The dependence on a secure DNS infrastructure is one example of this boundary-breaking problem, but it’s not the only one.
For example, imagine that you’re writing an application depends on having a strong source of pseudo-random numbers. Of course you could get these from /dev/rand (or /dev/urand), but what if someone runs your application on a system that either (a) doesn’t have these, or (b) has them, but they’re terrible?
Now sometimes you make the choice to absorb a dependency, and you just move on. Maybe DNSSEC is a reasonable thing to rely on. But before you make that decision, you should also remember that it’s not just a question of your assumptions breaking down. There are human elements to think of.

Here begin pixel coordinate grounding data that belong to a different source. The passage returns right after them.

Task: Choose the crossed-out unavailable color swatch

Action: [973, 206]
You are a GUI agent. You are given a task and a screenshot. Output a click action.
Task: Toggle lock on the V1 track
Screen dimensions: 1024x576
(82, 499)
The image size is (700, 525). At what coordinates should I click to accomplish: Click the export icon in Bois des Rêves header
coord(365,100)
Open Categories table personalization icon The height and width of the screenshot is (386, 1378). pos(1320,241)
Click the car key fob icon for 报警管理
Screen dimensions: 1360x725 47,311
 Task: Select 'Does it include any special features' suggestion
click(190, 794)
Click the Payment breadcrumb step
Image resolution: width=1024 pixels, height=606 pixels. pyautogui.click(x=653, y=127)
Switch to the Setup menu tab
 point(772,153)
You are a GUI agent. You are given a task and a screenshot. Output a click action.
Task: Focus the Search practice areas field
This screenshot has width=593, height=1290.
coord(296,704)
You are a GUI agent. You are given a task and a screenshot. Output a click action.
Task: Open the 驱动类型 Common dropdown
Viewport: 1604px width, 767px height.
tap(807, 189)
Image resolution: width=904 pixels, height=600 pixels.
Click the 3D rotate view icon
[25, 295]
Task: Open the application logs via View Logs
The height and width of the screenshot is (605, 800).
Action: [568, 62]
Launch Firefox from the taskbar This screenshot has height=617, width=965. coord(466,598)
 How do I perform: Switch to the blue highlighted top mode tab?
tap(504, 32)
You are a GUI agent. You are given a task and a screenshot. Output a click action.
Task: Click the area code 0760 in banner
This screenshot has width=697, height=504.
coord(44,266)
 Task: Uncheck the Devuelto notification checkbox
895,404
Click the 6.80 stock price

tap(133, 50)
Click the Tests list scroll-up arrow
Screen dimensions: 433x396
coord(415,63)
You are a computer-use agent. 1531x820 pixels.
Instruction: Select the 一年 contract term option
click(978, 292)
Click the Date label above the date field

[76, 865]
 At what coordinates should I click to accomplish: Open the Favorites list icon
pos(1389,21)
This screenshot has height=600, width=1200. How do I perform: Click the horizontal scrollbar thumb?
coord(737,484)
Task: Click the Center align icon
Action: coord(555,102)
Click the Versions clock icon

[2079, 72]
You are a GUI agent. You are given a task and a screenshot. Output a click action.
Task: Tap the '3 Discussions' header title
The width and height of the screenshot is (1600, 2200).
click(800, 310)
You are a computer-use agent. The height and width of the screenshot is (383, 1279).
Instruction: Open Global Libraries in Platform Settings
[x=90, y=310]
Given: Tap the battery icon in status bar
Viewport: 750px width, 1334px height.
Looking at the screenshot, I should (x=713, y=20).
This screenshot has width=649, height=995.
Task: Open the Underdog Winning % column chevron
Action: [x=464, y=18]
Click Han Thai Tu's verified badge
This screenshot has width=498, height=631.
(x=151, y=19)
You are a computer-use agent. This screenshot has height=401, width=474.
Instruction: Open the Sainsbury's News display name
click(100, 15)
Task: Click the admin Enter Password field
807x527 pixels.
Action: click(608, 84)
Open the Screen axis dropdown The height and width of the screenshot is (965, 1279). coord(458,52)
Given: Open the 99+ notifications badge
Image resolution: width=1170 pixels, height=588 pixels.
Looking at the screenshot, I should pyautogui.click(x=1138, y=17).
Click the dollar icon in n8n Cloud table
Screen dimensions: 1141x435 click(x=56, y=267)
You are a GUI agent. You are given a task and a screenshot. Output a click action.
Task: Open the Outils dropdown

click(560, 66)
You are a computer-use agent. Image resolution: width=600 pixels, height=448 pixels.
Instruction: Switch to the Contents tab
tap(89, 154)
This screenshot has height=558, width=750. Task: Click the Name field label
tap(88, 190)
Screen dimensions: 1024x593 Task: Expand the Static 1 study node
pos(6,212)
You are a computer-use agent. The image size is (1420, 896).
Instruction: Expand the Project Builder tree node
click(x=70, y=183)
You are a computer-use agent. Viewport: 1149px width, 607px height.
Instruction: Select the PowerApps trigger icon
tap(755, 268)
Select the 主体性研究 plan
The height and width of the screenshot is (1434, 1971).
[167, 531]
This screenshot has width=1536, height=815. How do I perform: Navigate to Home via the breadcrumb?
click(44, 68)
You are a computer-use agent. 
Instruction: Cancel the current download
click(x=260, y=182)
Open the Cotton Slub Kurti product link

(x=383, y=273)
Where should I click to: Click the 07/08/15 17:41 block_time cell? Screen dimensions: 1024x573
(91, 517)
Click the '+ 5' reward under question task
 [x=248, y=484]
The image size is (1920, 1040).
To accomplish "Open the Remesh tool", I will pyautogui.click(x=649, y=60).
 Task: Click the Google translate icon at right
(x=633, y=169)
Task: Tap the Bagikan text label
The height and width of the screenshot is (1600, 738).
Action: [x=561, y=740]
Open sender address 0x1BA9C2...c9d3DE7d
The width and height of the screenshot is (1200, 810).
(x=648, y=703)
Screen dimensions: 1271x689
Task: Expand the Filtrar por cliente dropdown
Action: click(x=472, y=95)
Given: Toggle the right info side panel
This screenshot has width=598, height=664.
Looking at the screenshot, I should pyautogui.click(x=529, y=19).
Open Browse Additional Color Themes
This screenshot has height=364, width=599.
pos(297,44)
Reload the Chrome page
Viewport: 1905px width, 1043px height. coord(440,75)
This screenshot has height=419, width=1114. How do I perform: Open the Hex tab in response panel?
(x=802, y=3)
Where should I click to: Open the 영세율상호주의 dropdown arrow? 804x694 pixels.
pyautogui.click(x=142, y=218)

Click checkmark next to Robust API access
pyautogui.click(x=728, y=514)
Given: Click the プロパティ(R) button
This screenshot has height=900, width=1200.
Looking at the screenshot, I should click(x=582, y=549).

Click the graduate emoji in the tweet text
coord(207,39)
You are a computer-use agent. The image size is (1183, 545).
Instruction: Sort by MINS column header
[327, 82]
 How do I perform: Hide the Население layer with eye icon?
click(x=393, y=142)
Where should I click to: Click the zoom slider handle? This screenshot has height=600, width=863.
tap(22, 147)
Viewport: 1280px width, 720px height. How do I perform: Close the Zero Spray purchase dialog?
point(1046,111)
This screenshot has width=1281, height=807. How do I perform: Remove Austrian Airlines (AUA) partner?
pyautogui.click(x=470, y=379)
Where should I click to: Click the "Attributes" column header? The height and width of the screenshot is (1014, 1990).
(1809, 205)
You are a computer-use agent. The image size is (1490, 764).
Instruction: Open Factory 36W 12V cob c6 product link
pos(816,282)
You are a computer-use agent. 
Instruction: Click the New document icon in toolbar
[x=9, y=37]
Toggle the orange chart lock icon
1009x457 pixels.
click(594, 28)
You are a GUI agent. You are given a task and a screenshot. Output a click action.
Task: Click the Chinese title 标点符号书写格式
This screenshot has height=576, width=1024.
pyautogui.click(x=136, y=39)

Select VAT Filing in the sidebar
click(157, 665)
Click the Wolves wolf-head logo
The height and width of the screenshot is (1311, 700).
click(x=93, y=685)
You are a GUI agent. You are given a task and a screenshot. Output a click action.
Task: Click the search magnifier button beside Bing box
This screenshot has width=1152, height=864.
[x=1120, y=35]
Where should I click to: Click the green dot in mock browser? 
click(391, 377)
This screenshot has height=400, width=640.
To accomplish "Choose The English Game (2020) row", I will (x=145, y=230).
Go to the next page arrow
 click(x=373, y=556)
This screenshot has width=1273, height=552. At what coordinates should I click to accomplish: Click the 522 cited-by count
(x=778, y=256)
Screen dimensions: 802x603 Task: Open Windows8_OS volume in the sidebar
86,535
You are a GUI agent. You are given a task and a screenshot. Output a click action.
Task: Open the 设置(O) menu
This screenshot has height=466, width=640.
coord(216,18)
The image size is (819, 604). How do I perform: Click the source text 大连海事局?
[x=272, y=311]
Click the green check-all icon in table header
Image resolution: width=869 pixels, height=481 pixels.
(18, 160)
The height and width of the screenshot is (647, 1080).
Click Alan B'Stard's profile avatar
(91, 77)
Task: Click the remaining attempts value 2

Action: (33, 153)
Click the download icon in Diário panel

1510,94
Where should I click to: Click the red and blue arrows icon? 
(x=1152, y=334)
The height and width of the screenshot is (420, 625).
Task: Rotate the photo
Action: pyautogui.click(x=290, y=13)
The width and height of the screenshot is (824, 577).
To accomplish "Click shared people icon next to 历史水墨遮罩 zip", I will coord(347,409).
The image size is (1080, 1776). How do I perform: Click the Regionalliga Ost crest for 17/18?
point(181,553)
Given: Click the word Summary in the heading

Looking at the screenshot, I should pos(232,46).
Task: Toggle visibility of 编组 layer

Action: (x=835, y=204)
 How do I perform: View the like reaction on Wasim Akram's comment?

Remember that you may understand your design, but if you’re going to be successful at all, someday you’ll have to turn it over to someone else. Possibly many someones. And those people need to understand the fullness of your design, meaning that if you made eight different assumptions, some of which occur outside of your control, then your new colleagues won’t just have eight different ways to screw things up. They’ll have 2^8 or n^8 different ways to screw it up.
You as the developer have a duty to yourself and to those future colleagues to keep your assumptions right there where you can keep an eye on them, unless you’re absolutely positively certain that you can rely on them holding in the future.
Anyway, that’s enough on this subject. There’s probably room on this blog for a longer and more detailed post about how DNSSEC works, and I’d like to write that post at some point. Dan obviously knows a lot more of the nitty-gritty than I do, and I’m (sort of) sympathetic to his position that DNSSEC is awesome. But that’s a post for the future. Not the DNSSEC-distant future, hopefully!
* Dan informs me that he already has a Pwnie, hence the title.
** Thomas Ptacek also has a much more convincing (old) case against DNSSEC.
*** In fairness to Adam, I think his point was something like ‘this proposal is batsh*t insane’, maybe we should just stick with option (1). I may be wrong.